Pues bien, resulta que el funcionamiento de las tecnologías cloud obliga a un gasto de energía eléctrica inédito. Hace un año, el diario El País publicaba:

Los centros de procesos de datos existentes necesitan una media de electricidad equivalente al consumo de un país como España. Esta demanda supone el 1% del total de electricidad del mundo y genera un 0,3% de las emisiones de carbono globales. El informe LEAN calcula que el desarrollo digital emitirá en los próximos ejercicios tanto CO2 como toda la India en 2015.

Si a los centros se le suman todos los dispositivos y redes vinculados a los mismos, toda esta tecnología necesita entre el 5% y el 9% del consumo mundial de electricidad y eleva al 2% su participación en la contaminación mundial, similar al generado por el transporte aéreo.

En consecuencia, desde algunos polos del nuevo humanismo tecnológico se advierte la necesidad de adoptar conductas propias de una auspiciosa sobriedad digital: intentar usar menos el streaming, alargar la vida útil de dispositivos digitales, y recargar las baterías sólo cuando es necesario.

Además, desde el punto de vista de las interfaces, muchos sitios informativos comienzan a apostar por estéticas minimalistas, con menos recursos visuales y de diseño y programación, porque son estos los que más energía de pantalla consumen.

Así va naciendo un nuevo concepto de convergencia, ya no vinculado, como antaño, a los recursos, servicios e infraestructura de telecomunicaciones.
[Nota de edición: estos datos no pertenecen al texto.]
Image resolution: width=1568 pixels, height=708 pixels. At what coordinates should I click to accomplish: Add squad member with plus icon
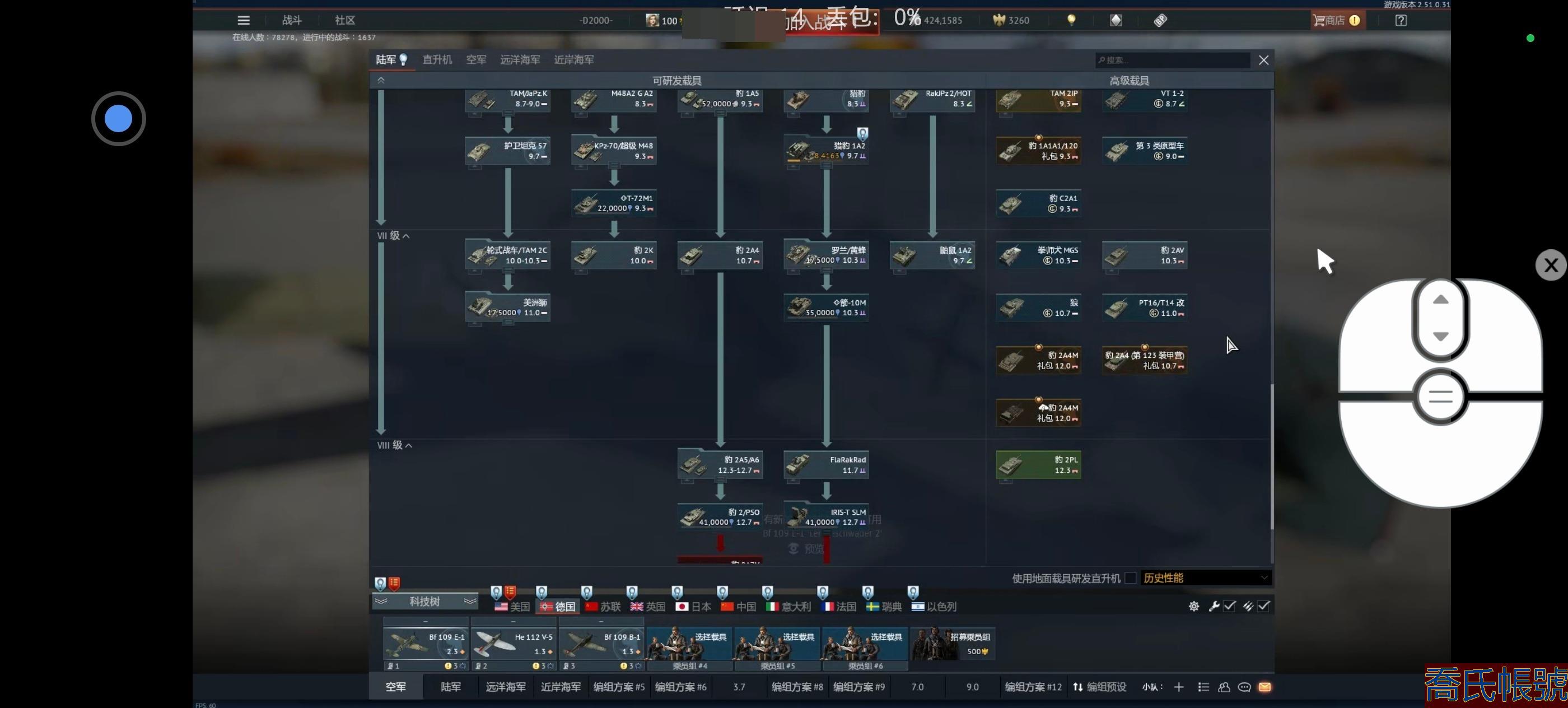coord(1179,687)
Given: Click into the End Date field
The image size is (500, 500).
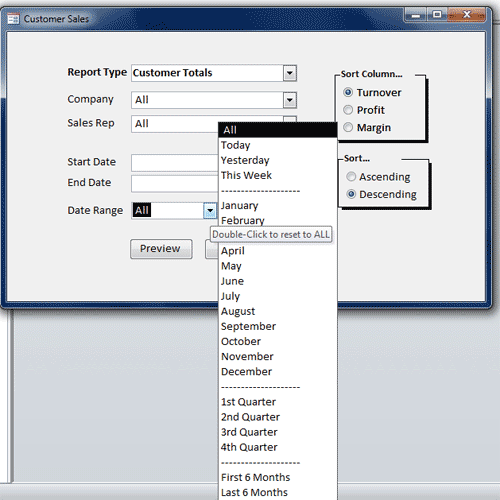Looking at the screenshot, I should [x=174, y=183].
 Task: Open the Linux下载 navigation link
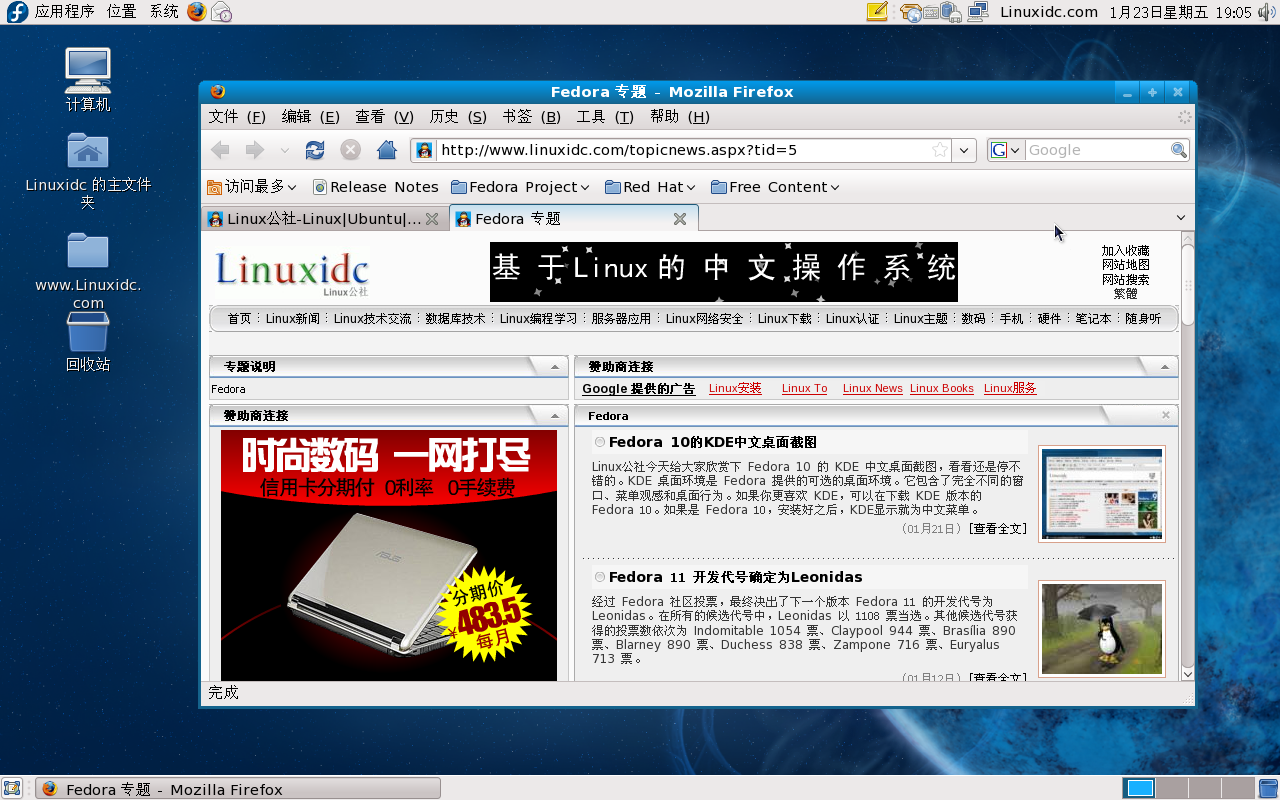(x=786, y=318)
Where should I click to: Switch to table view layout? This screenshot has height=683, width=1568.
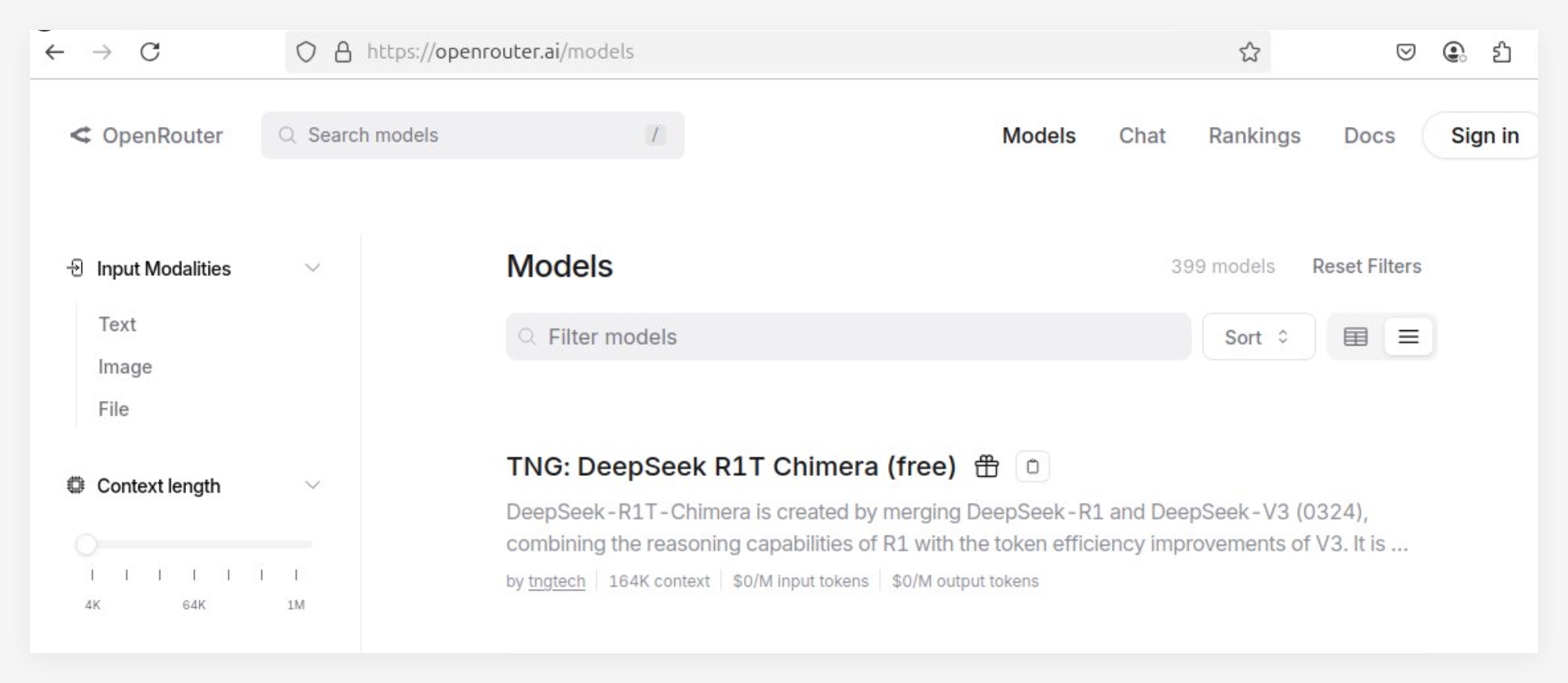pos(1355,337)
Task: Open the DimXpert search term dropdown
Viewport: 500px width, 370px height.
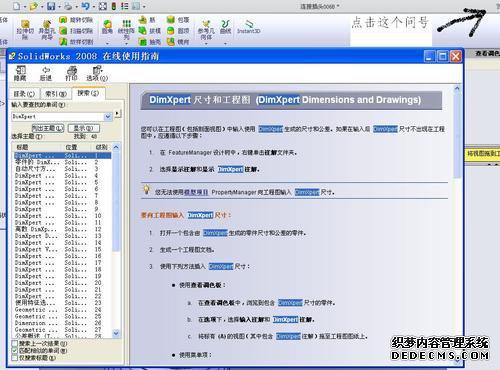Action: point(108,117)
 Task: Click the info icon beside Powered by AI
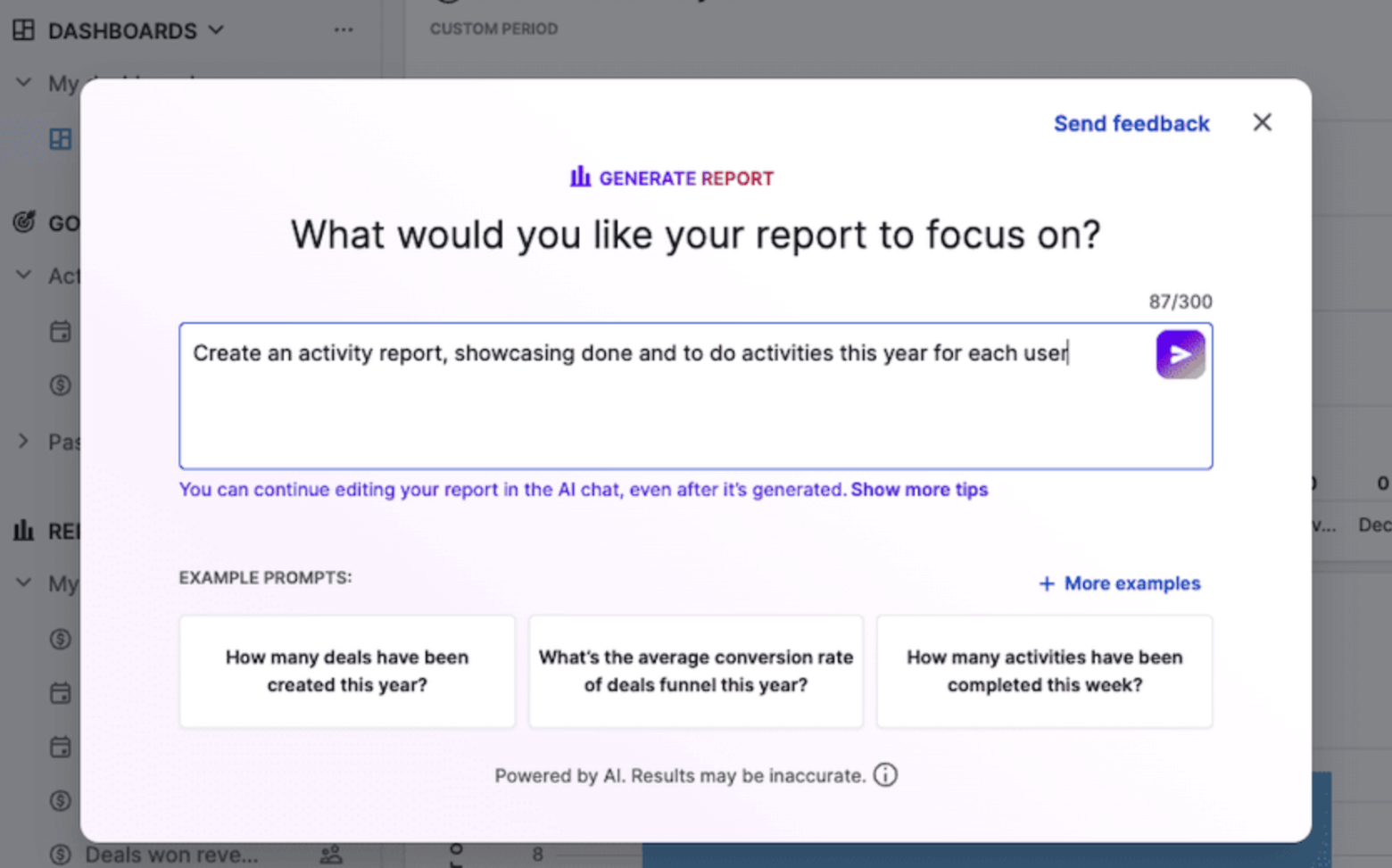click(884, 775)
La convergencia del siglo XXI entrelaza el desarrollo de tecnologías digitales con el cuidado del medio ambiente.

Bajo este paradigma, la innovación como resultado de la ciencia aplicada, incluso en el diseño y planificación de ciudades más vivibles, no puede dejar de lado dos cuestiones ignoradas hasta hace poco: la escala humana de la tecnología, y el respeto por el planeta.